UNITED STATES
SECURITIES and EXCHANGE COMMISSION
WASHINGTON, D.C. 20549

FORM 8-K

CURRENT REPORT
Pursuant to Section 13 or 15(d) of the Securities Exchange Act of 1934

Date of Report (Date of Earliest Event Reported): February 13, 2017

Tengasco, Inc.
(Exact name of registrant as specified in its charter)

Commission File Number: 1-15555

Delaware
 
87-0267438
(State or other jurisdiction of incorporation or organization)
 
(IRS Employer Identification No.)

6021 S. Syracuse Way, Suite 117, Greenwood Village CO 80111
(Address of principal executive offices, including zip code)

(720) 420-4460
(Registrant’s telephone number, including area code)

Check the appropriate box below if the Form 8-K filing is intended to simultaneously satisfy the filing obligation of the registrant under any of the following provisions (see General Instruction A.2. below):
 
Written communications pursuant to Rule 425 under the Securities Act (17 CFR 230.425)

Soliciting material pursuant to Rule 14a-12 under the Exchange Act (17 CFR 240.14a-12)

Pre-commencement communications pursuant to Rule 14d-2(b) under the Exchange Act (17 CFR 240.14d-2(b))

Pre-commencement communications pursuant to Rule 13e-4(c) under the Exchange Act (17 CFR 240.13e-4(c))


 

Item 8.01
Other Events.

A run of entries
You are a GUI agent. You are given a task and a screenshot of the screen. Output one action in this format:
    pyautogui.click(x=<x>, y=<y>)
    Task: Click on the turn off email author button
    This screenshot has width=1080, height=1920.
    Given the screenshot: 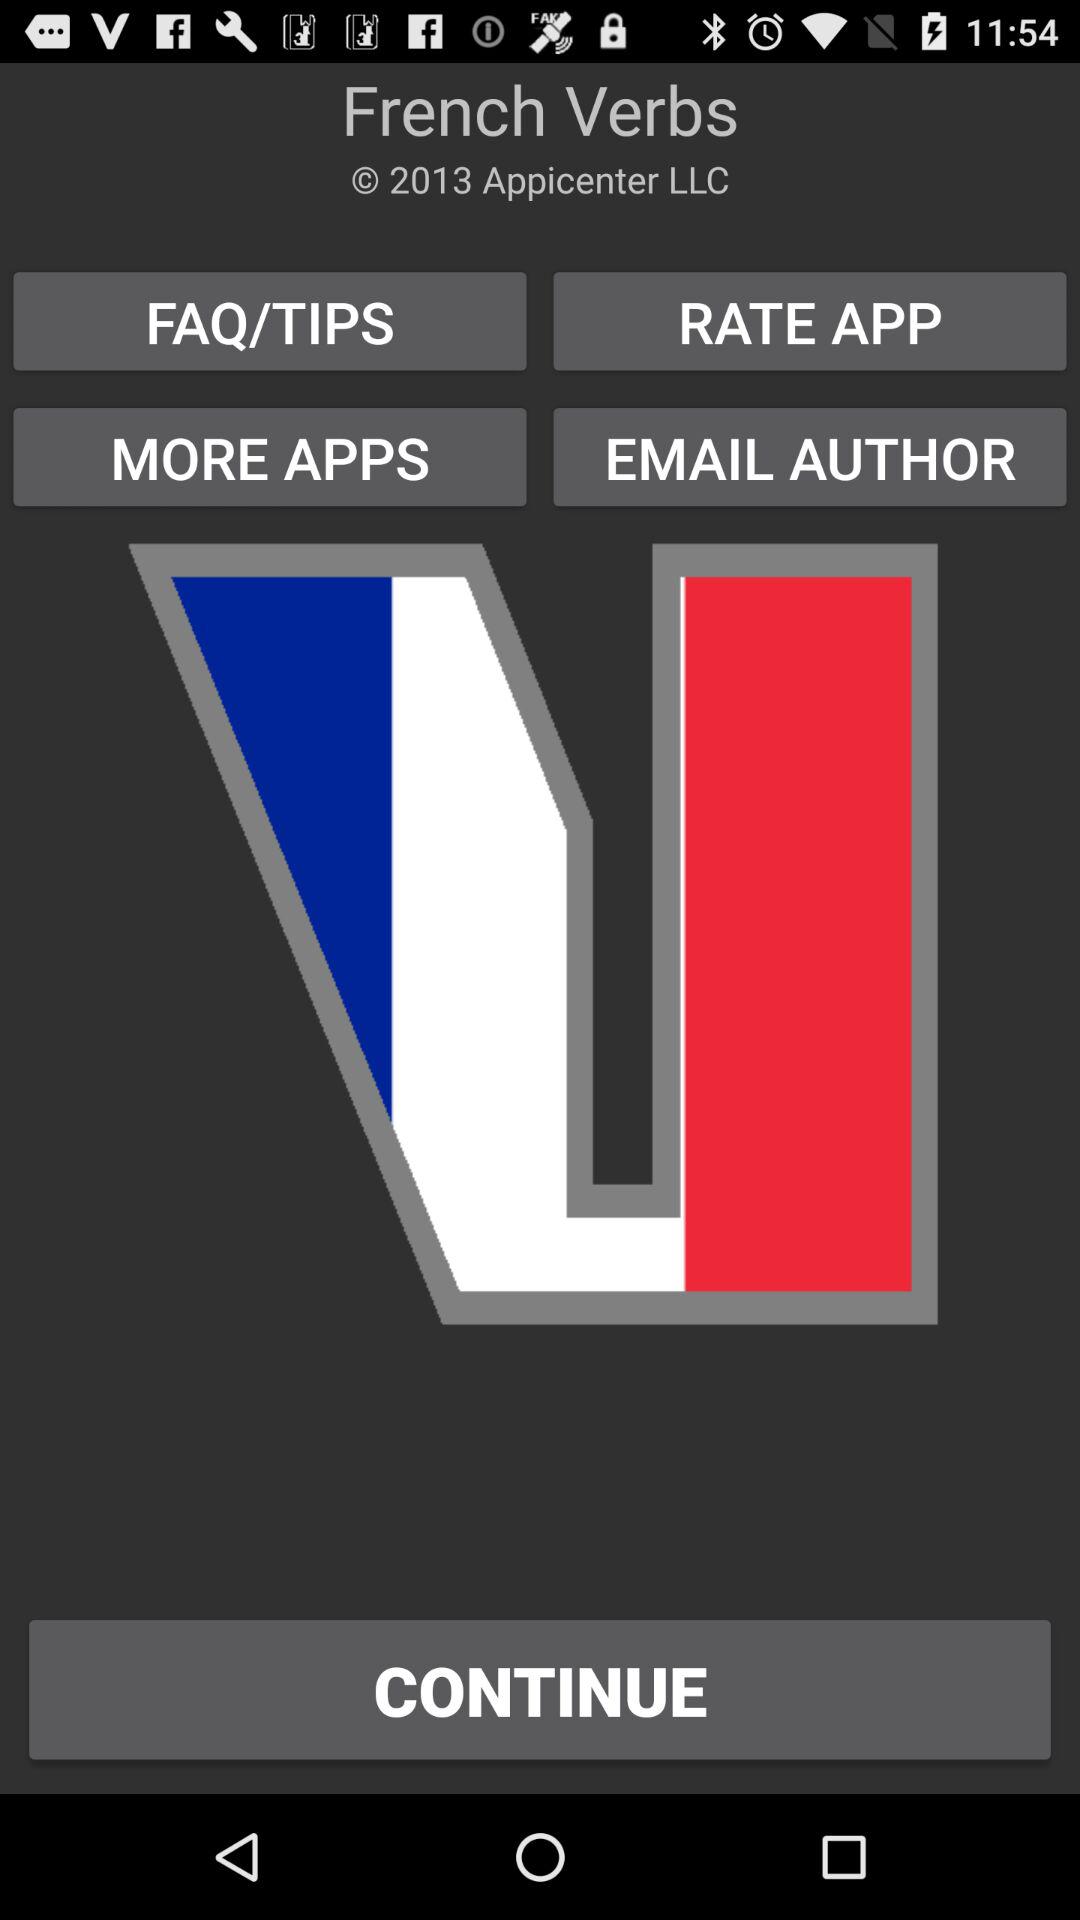 What is the action you would take?
    pyautogui.click(x=810, y=456)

● **WRITTEN INSTRUCTION A**
Arrange as a numbered list, omitting blank lines, the part of the entries that opens with their first line and closes with the line containing "This screenshot has", both ends included.
● **WRITTEN INSTRUCTION B**
Pick up the Tengasco Form 8-K filing after its last line and carry it on.
The Tengasco Form 8-K filing and the entries are unrelated to each other.

● **RIGHT ANSWER A**
1. You are a GUI agent. You are given a task and a screenshot of the screen. Output one action in this format:
2.     pyautogui.click(x=<x>, y=<y>)
3.     Task: Click on the turn off email author button
4.     This screenshot has width=1080, height=1920.

● **RIGHT ANSWER B**
Tengasco, Inc. (NYSE MKT: TGC) announced today the results of its rights offering to shareholders of record on November 21, 2016 ended Thursday, February 2, 2017.  A total of 12.2 million shares was offered, and a total of 4,498,698 shares was subscribed.  A total of approximately $2.7 million was raised.

The rights offering, described in an amended Registration Statement on Form S-1 deemed effective by the SEC on December 30, 2017 and Prospectus, granted to the holders of approximately 6.1 million outstanding shares of common stock a basic right to purchase two shares of common stock at $0.60 per new share for each share held.  An oversubscription privilege was offered whereby shareholders who fully exercised their basic rights could also subscribe for new shares that were offered but not purchased, also for $0.60 per share.

 A copy of the press release announcing rights offering results is attached to this report as Exhibit 99.1.

The information in this Current Report on Form 8-K, including the information set forth in Exhibit 99.1, is being furnished and shall not be deemed “filed” for purposes of Section 18 of the Securities Exchange Act of 1934, as amended (the “Exchange Act”), nor shall it be deemed incorporated by reference in any filing under the Securities Act of 1933, as amended, or the Exchange Act, except as shall be expressly set forth by specific reference in such a filing.

Item 9.01
Financial Statements and Exhibits.
 
  (d)
Exhibits.
 
Exhibit No.
 
Description
 
Press Release dated February 13, 2017
 

SIGNATURES

Pursuant to the requirements of the Securities Exchange Act of 1934, the registrant has duly caused this report to be signed on its behalf by the undersigned hereunto duly authorized.
 
Date:  February 13, 2017

 
TENGASCO, INC.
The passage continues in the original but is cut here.